知財高裁令和6年5月30日判決令和5年(行ケ)第10025号 審決取消請求事件
1.概要
本事例は被告の特許権の無効審判審決(結論:無効理由なし)に対する原告が請求した審決取消訴訟の知財高裁判決(結論:請求棄却)である。
本件特許の請求項1ないし5の発明(本件発明1ないし5)は、「下記一般式(1)で表される多環芳香族化合物、または下記一般式(1)で表される構造を複数有する多環芳香族化合物の多量体」という一般式で規定された化合物が記載されている。この化合物は、有機EL素子材料として用いられる。
本件発明1ないし5の、先行特許文献である甲1号証に記載された発明(甲1発明)等に対する進歩性が争われた。
無効審判請求人である原告は「進歩性の評価は、発明の構成の容易想到性と作用効果の顕著性の2段階によって行われるのが原則であるが、本件発明1のような化合物発明の場合、作用効果の顕著性の評価が重要であるところ、本件各発明は、外部量子効率が確認されていない化合物を無数に包含しており、・・・作用効果の劣る数値の化合物が存在することは明らかであり、被告は、顕著な作用効果があることの立証責任を果たしていない」こと等を主張した。
裁判所は、甲1発明に基づいて本件発明1ないし5の化合物に到達する動機付けが存在しないことから、本件発明1ないし5の進歩性を肯定し、更に、「本件では、そもそも甲1発明1及び2に甲2、甲3及び甲44を適用しても本件発明に至る動機付けがなく、本件各発明に構成の容易想到性がないと認められるのであるから、さらに被告が顕著な作用効果を立証しなければならないものではない。」と判示した。
2.進歩性についての裁判所の判断のポイント
「本件発明1ないし5について
甲1発明1の化合物60ないし69、260ないし269は、分子内に特定の環状構造を複数有する化合物について、これらが熱的に安定で電荷輸送材料として優れた特性を有している(甲1の段落[0008]等)として記載された、一般式[2-1]で表される化合物の具体例のうちの一部(甲1の段落[0052])である。甲1には、一般式[2-1]で表される化合物の具体例のみで160の化合物が、全体では1160もの具例化合物が示されているところ、甲1には、これら具体的に記載された化合物を、別の化学構造の化合物とすることを動機付ける記載はない。

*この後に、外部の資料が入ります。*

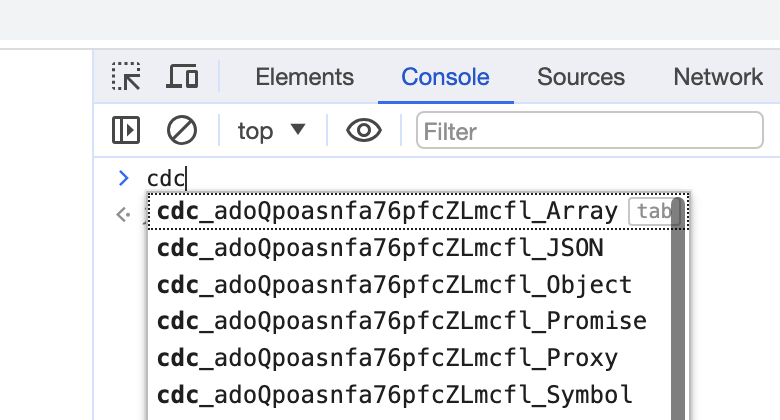
Task: Open the top context dropdown
Action: click(270, 130)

仮に、甲1全体の記載を参酌して、これらを異なる化合物とすることを試みたとしても、甲1の一般式[2-1]や[2-2]、さらには一般式[1] (特許請求の範囲等)に記載されたものは、いずれも前記4(2)で検討したとおりの連結系多量体を記載したものであるから、これは本件各発明における多量体の定義によれば、本件各発明に属するものではなく、本件各発明の共有系多量体ないし縮合系多量体に係る多量体に到達するに至る動機付けは存在しない。
「(4) 原告の主張に対する判断
・・・
エ 原告は、そもそも進歩性の評価は、発明の構成の容易想到性と作用効果の顕著性の2段階によって行われるのが原則であるが、本件発明1のような化合物発明の場合、作用効果の顕著性の評価が重要であるところ、本件各発明は、外部量子効率が確認されていない化合物を無数に包含しており、実施例の範囲に限っても比較例より外部量子効率の劣る実施例が存在しており、原告の実験(甲47)及び被告の実験(甲26)においても比較例より外部量子効率の劣る本件化合物の素子例が存在し、HOMO-LUMOギャップや、ΔEST、ETの数値自体をとってみても、環構造の相違、置換基の種類及び大きさの相違によって大きく変動するもので、作用効果の劣る数値の化合物が存在することは明らかであり、被告は、顕著な作用効果があることの立証責任を果たしていない旨を主張する。
しかし、上記(3)のとおり、本件では、そもそも甲1発明1及び2に甲2、甲3及び甲44を適用しても本件発明に至る動機付けがなく、本件各発明に構成の容易想到性がないと認められるのであるから、さらに被告が顕著な作用効果を立証しなければならないものではない。原告の主張は、新規な化学構造は容易想到であるから化合物発明の進歩性判断では顕著な作用効果の存在によって進歩性を認めるべきであるとするところ、これは化合物の発明についての原告独自の見解である。